> [Document segment]

◇ ◇ ◇

Almost half of Canadians plan to abandon social distancing during holiday gatherings and hug, kiss and shake hands with friends and family, a new poll shows.
The poll by Leger in collaboration with The Canadian Press found that 45 per cent of Canadians say they will "greet others with a handshake, hug or kiss" at Christmas parties and other holiday gatherings.
In Ontario, the number prepared to ditch social distancing over the winter vacation rose to 50 per cent, compared to only 37 per cent in BC.
Among 18− to 34−year−olds, the proportion comfortable with hugging friends and relatives over the holidays rose to 52 per cent.
Christian Bourque, Leger’s executive vice−president, said the finding suggested that Canadians may be becoming complacent about the risk of COVID−19 because they are vaccinated.
Forty−nine per cent of Canadians confessed they were not afraid of catching the virus.
"Canadians are showing indications that they are relaxing. Now that there is a fifth wave in Europe, Canadians are indicating that they are heading for a holiday season where they will take too many chances," Bourque said.
He said he found the findings surprising because, while "taking chances is cultural in the US," Canadians tend to be more cautious. He said the bold attitude may be due to "COVID fatigue" or because many Canadians now think: "All of us are vaccinated in our house, what’s the problem?"
At the same time, 81 per cent of Canadians asserted that they would respect all "remaining" safety measures during the holiday season.
The poll of 1,547 Canadians between Friday and Sunday cannot be assigned a margin of error because internet−based polls are not considered truly random samples.
Forty−seven per cent of Canadians say they would ask people if they are vaccinated before inviting them to a holiday party.
And only 35 per cent said they would invite someone who is not fully vaccinated into their home.
More than a third plan to celebrate with more friends and family, though not at pre−COVID−19 levels.
Canadians continue to tighten their belts with 46 per cent saying they had no plans to spend more money over the holidays than last year. Only seven per cent said they were planning to spend "a lot more."

◇ ◇ ◇

From the poll article, write out word for word the passage that opens with the words containing "He said he found" and closes with "truly random samples.". The listing that comes next is from a separate source.

> [Source material]

◇ ◇ ◇

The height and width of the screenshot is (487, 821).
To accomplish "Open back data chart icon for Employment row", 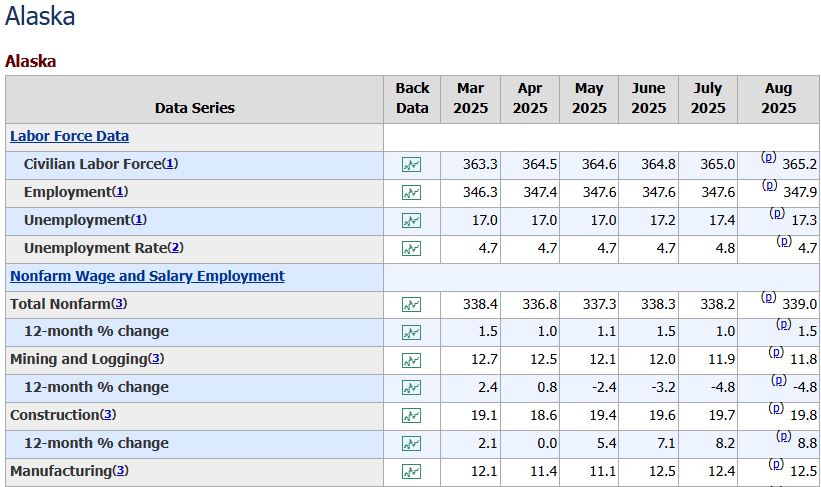I will pos(411,193).
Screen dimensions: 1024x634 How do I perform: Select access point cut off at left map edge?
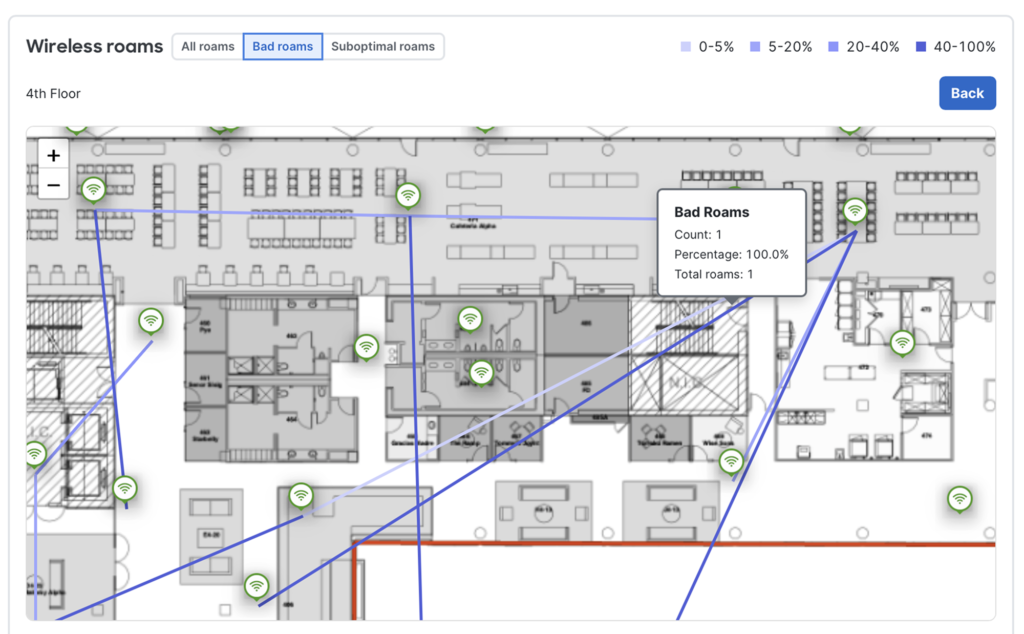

◇ ◇ ◇

> [Solution to this problem]
He said he found the findings surprising because, while "taking chances is cultural in the US," Canadians tend to be more cautious. He said the bold attitude may be due to "COVID fatigue" or because many Canadians now think: "All of us are vaccinated in our house, what’s the problem?"
At the same time, 81 per cent of Canadians asserted that they would respect all "remaining" safety measures during the holiday season.
The poll of 1,547 Canadians between Friday and Sunday cannot be assigned a margin of error because internet−based polls are not considered truly random samples.